> **What is being asked**: Count the lines in the records that hold the string "computer". Only the number should be given.

> **Stored data entries**:
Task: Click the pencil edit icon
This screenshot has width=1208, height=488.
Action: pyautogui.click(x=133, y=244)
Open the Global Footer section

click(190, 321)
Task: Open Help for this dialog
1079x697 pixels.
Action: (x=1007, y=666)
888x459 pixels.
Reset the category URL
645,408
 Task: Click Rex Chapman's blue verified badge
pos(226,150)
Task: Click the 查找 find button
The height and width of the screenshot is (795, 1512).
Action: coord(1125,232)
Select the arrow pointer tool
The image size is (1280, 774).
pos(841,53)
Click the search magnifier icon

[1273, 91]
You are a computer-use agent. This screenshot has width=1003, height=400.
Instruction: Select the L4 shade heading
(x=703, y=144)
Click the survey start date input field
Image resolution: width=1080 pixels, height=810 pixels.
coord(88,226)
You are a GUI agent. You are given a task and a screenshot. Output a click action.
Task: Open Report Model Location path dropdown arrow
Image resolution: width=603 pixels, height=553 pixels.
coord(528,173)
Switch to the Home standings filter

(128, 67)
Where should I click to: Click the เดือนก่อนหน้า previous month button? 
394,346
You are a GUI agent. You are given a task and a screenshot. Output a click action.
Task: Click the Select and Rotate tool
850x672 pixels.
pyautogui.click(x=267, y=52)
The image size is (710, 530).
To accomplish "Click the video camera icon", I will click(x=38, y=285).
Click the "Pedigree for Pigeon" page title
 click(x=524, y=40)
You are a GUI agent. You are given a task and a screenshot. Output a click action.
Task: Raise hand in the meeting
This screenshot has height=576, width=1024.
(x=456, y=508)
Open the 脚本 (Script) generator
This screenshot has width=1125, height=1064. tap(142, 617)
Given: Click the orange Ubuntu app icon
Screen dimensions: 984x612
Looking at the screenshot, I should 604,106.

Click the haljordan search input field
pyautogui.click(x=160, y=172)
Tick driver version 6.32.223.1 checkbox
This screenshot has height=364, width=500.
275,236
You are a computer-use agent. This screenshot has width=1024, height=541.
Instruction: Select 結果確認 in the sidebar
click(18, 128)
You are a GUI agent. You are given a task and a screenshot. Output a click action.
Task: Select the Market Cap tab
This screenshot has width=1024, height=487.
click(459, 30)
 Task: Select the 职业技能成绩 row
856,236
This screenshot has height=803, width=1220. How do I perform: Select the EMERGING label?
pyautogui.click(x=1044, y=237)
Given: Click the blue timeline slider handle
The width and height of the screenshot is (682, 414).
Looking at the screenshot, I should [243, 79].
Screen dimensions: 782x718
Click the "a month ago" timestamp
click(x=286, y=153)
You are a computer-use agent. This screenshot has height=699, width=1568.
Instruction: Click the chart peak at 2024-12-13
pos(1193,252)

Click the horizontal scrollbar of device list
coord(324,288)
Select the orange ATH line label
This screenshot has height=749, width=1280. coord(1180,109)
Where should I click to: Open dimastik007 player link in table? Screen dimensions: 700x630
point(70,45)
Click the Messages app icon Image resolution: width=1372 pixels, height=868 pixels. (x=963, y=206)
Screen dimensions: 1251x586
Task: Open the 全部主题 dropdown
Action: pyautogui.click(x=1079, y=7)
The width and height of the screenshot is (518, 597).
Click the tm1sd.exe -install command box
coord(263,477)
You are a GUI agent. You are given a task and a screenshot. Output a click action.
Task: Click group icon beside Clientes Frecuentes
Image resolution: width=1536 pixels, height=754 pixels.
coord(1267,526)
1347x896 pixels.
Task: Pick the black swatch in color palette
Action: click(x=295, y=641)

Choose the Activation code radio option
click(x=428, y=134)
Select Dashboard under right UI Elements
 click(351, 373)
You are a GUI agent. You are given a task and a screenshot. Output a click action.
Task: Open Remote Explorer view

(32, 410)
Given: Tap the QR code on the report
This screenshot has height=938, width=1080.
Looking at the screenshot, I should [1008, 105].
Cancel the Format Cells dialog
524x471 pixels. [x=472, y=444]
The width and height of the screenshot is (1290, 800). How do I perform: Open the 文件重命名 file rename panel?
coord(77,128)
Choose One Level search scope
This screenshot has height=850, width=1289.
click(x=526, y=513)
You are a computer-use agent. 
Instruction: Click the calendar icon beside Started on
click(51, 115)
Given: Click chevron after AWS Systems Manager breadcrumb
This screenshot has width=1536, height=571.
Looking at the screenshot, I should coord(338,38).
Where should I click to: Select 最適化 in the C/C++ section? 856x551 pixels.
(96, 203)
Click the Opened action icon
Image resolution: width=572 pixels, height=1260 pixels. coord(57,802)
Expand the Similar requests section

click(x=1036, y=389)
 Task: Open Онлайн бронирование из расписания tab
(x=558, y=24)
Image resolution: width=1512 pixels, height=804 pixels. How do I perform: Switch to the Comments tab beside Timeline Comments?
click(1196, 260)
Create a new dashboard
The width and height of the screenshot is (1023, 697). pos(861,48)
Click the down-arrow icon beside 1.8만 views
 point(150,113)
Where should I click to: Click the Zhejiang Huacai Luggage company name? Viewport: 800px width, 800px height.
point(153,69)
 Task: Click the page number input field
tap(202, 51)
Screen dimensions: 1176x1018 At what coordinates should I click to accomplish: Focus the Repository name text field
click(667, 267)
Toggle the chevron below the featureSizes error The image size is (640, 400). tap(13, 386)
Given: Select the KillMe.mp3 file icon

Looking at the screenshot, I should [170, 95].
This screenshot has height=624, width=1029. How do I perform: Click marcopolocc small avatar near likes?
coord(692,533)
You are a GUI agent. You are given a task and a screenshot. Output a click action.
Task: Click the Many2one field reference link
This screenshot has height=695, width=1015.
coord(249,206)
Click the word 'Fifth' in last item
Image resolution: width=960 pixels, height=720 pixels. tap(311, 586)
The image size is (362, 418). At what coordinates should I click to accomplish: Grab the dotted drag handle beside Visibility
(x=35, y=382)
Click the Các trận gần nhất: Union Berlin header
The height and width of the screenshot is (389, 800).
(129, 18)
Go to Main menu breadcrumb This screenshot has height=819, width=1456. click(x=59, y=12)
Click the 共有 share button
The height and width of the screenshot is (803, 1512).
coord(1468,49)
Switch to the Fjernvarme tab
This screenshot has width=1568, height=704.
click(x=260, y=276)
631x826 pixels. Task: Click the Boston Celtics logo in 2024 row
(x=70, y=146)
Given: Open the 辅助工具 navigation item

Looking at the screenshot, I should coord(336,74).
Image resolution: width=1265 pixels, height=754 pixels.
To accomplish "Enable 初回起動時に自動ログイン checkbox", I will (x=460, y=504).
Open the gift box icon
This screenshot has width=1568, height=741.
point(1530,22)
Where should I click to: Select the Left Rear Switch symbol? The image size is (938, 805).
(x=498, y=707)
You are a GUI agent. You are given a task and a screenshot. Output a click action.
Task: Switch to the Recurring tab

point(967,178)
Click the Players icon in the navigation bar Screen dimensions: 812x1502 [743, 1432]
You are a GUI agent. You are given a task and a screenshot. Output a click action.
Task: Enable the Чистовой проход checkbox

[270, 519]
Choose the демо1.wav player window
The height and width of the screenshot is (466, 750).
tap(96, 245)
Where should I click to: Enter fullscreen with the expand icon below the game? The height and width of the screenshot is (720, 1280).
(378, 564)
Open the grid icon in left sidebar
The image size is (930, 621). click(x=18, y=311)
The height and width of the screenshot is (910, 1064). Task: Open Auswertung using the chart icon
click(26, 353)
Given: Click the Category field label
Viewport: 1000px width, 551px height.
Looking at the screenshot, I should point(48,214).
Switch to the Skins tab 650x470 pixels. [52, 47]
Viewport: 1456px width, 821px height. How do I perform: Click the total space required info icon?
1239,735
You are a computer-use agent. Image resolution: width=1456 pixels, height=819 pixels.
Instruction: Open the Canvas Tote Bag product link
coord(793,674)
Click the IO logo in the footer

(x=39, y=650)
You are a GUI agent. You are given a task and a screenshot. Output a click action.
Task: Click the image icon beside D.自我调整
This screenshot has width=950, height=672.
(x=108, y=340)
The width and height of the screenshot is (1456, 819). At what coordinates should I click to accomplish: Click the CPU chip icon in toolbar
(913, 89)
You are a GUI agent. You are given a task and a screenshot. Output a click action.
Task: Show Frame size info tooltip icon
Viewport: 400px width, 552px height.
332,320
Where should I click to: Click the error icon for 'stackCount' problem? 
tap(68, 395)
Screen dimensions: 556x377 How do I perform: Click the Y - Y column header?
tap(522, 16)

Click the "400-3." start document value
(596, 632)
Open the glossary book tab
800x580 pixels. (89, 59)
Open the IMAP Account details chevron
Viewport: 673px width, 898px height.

> **Response**: 5